Protests Over Plan To Sell Wilderness To Us
Sydney Morning Herald
Sunday August 8, 1993
CANBERRA: Conservationists will "auction off" the Opera House and Museum of Victoria today as part of a national day of protest over plans to sell more than 24,000 hectares of Queensland wilderness for $US18 million.
The area, known as the Starcke Wilderness, has been advertised for sale in the US by a North Queensland property developer, Mr George Quaid.
Mr Quaid was sold the freehold to the land in 1989 for about $30,000 -$1.25 per hectare - during the dying days of the Bjelke-Petersen Government.
The Wilderness Society (TWS) which, with other conservation groups, has fought losing battles against other huge Quaid developments over recent years, has protests planned in major cities today.
Apart from the "auctions" in Sydney and Melbourne, banners will be hung in Canberra, and there will be a march in Brisbane.
The Starcke Wilderness stretches along 80 kilometres of coastline, beginning 60 kilometres north of Cairns.
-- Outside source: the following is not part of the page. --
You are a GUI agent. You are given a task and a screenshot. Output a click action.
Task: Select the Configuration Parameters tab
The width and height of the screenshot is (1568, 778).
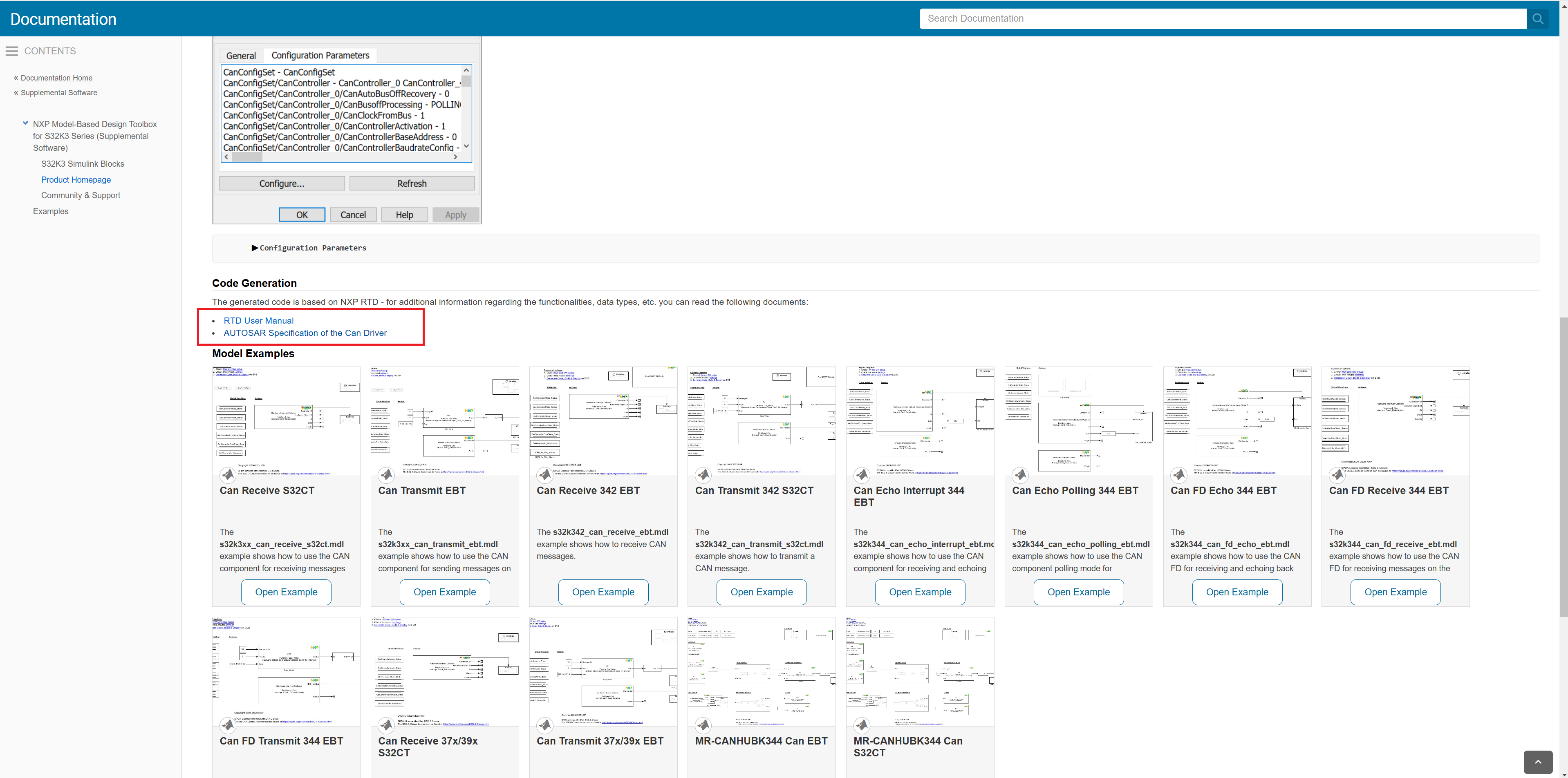(x=320, y=55)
Conservationists have formed an alliance with two Aboriginal groups who claim traditional title to the area.
The major environmental concern is the effect any development might have on the marine environment. Offshore from Starcke are the largest sea-grass beds on the Australian east coast, which support the largest dugong population in Australian waters. The dugong, or sea cow, is an internationally threatened mammal.
Because the area was formerly a leasehold cattle station, no comprehensive biological studies have ever been conducted into the terrestrial ecology.
Although Mr Quaid appears not to have any offers yet on the area, and so has not yet had to face the Foreign Investment Review Board, TWS is demanding a commitment from the Federal Government that a foreign sale will not be permitted.
Among national conservation groups, Mr Quaid has long been held in roughly the same esteem as Japanese woodchipping companies. He was the man who, in 1976, first bulldozed the infamous road from Cape Tribulation to the Bloomfield River, which outraged conservationists and the Federal Government, although nothing was done.
The reclusive tycoon was one of the big beneficiaries of the freehold sell-off by the Bjelke-Petersen Government in 1988-89.
During that period, Mr Quaid was given permission to freehold 23,700 hectares of Southedge Station, on the Atherton Tableland, for $55,700, and to subdivide large tracts of the Daintree River rainforests, after the former National Party Minister for Local Government, Mr Russ Hinze, overturned a council veto on the project.
The Southedge development was planned to be the Palm Springs of Australia.